Detect intent with audio output

Applications often need a bot to talk back to the end-user. Dialogflow can use Cloud Text-to-Speech powered by DeepMind WaveNet to generate speech responses from your agent. This conversion from intent text responses to audio is known as audio output , speech synthesis , text-to-speech , or TTS .

This guide provides an example that uses audio for both input and output when detecting an intent. This use case is common when developing apps that communicate with users via a purely audio interface.

For a list of supported languages, see the TTScolumn on the Languages page.

Before you begin

This feature is only applicable when using the API for end-user interactions . If you are using an integration , you can skip this guide.

You should do the following before reading this guide:

  1. Read Dialogflow basics .
  2. Perform setup steps .

Create an agent

If you have not already created an agent, create one now:

  1. Go to the Dialogflow ES console .
  2. If requested, sign in to the Dialogflow Console. See Dialogflow console overview for more information.
  3. Click Create Agent in the left sidebar menu. (If you already have other agents, click the agent name, scroll to the bottom and click Create new agent .)
  4. Enter your agent's name, default language, and default time zone.
  5. If you have already created a project, enter that project. If you want to allow the Dialogflow Console to create the project, select Create a new Google project .
  6. Click the Create button.

Import the example file to your agent

The steps in this guide make assumptions about your agent, so you need to import an agent prepared for this guide. When importing, these steps use the restore option, which overwrites all agent settings, intents, and entities.

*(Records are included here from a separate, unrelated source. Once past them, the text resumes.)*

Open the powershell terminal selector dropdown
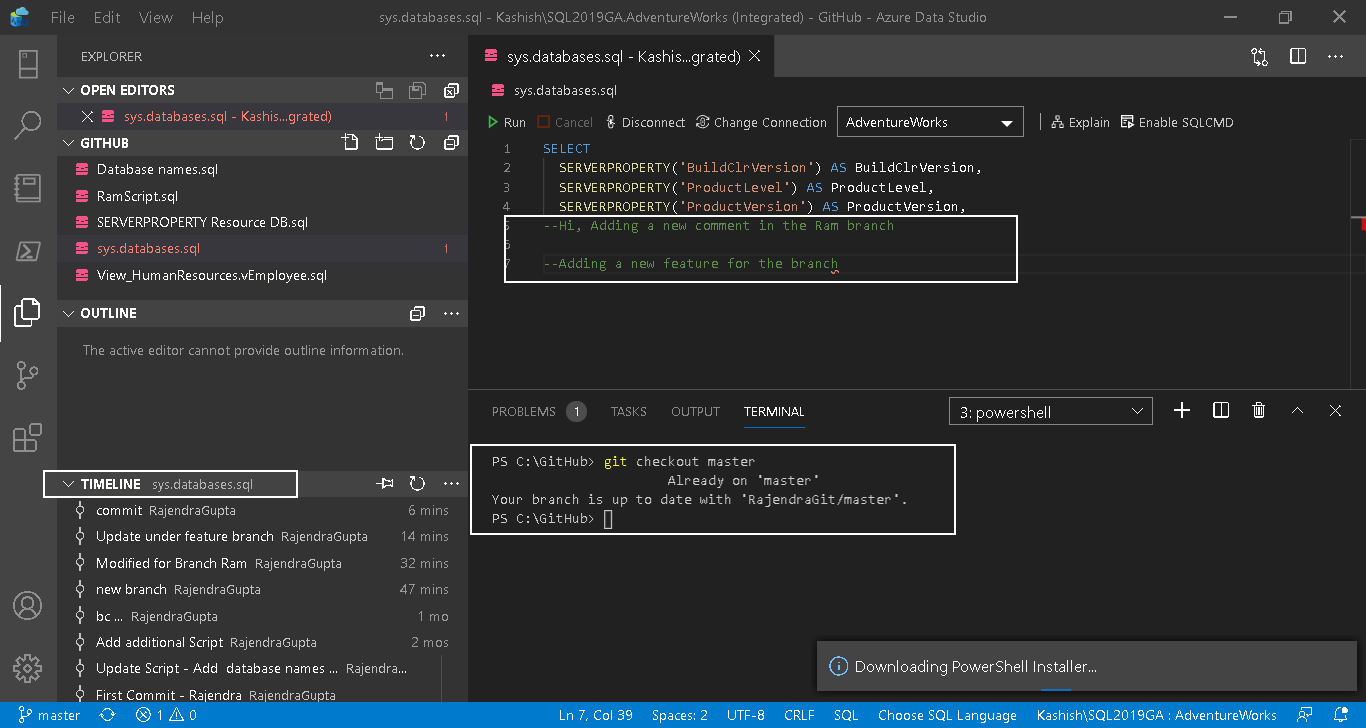This screenshot has height=728, width=1366. click(1050, 412)
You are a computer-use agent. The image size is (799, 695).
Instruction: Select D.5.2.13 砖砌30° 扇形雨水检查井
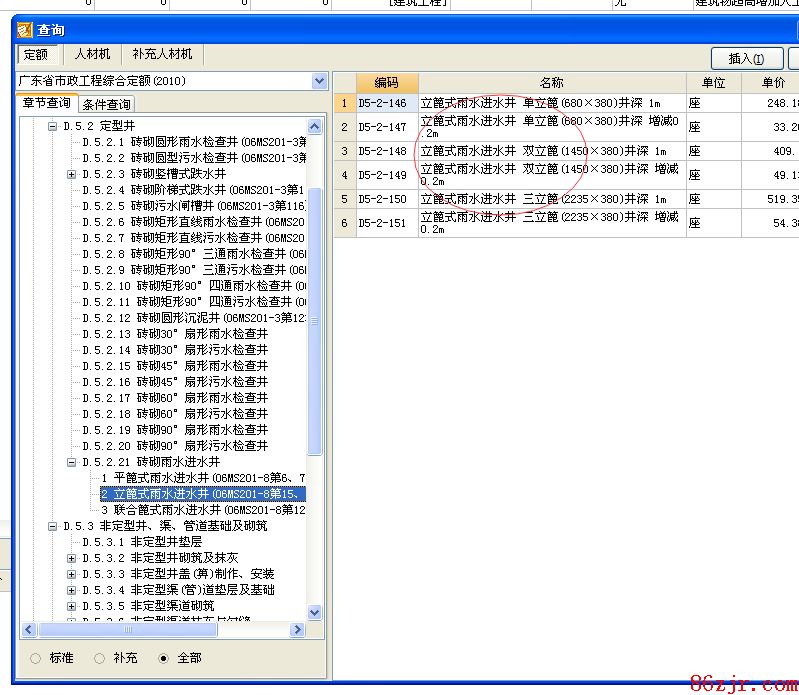pyautogui.click(x=175, y=334)
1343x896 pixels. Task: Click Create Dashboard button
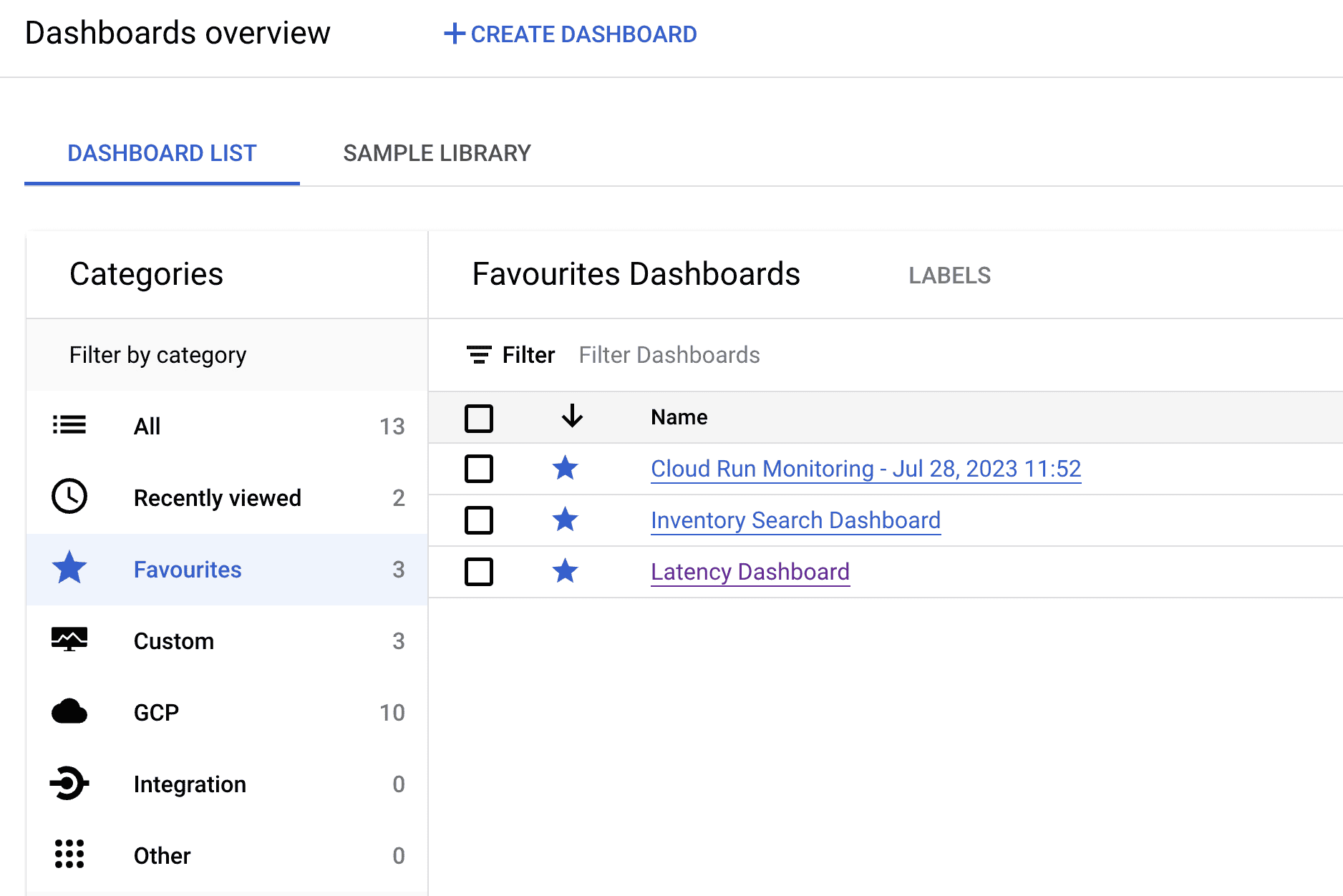click(x=571, y=34)
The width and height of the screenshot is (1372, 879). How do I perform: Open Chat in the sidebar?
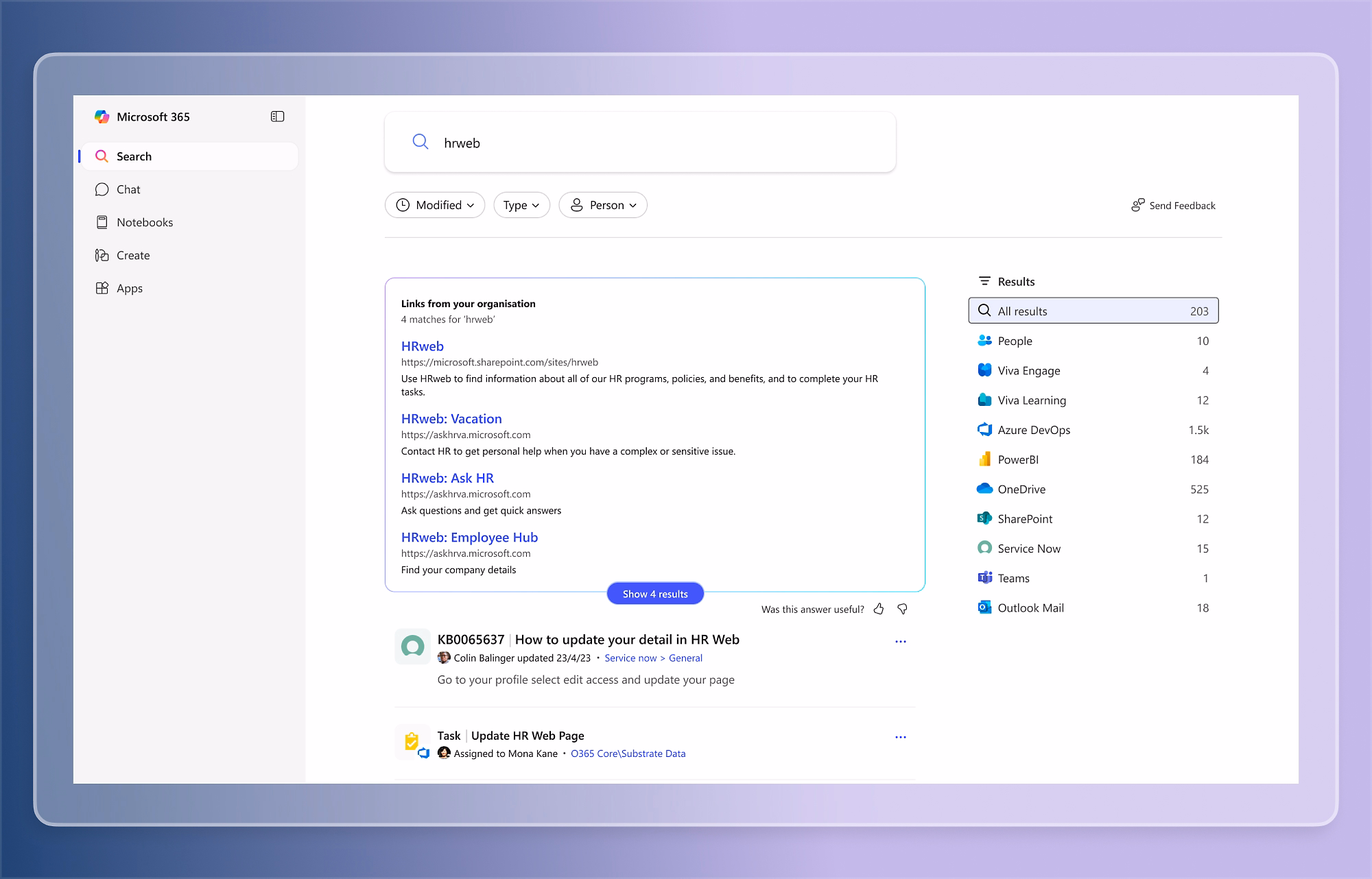[128, 189]
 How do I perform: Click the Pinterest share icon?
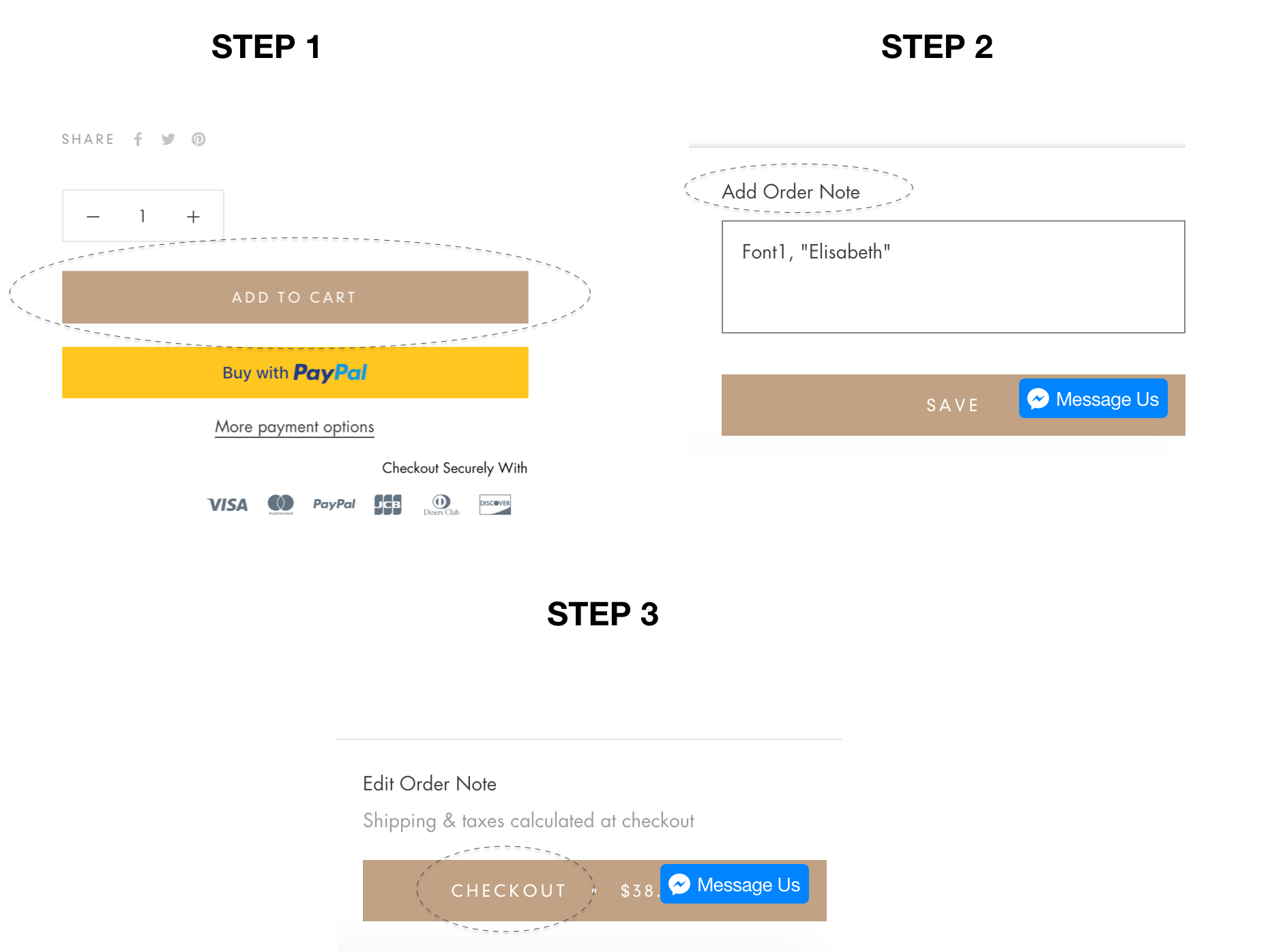click(198, 139)
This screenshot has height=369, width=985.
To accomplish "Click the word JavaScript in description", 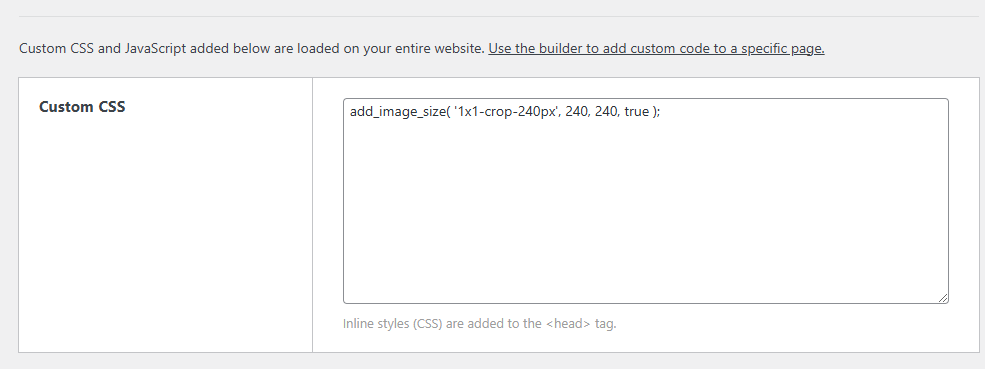I will 155,48.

To import the file, follow these steps:

  1. Download the room-booking-agent.zip file.
  2. Go to the Dialogflow ES console .
  3. Select your agent.
  4. Click the settings button next to the agent name.
  5. Select the Export and Import tab.
  6. Select Restore From Zip and follow instructions to restore the zip file that you downloaded.

Detect intent

To detect intent, call the detectIntent method on the Sessions type.

REST

1. Prepare audio content

Download the book-a-room.wav sample input_audio file, which says "book a room". The audio file must be base64 encoded for this example, so it can be provided in the JSON request below. Here is a Linux example:

wget  
https://cloud.google.com/dialogflow/es/docs/data/book-a-room.wav
base64  
-w  
 0 
  
book-a-room.wav > 
book-a-room.b64

For examples on other platforms, see Embedding Base64 encoded audio in the Cloud Speech API documentation.

2. Make detect intent request

Call the detectIntent method on the Sessions type and specify base64 encoded audio.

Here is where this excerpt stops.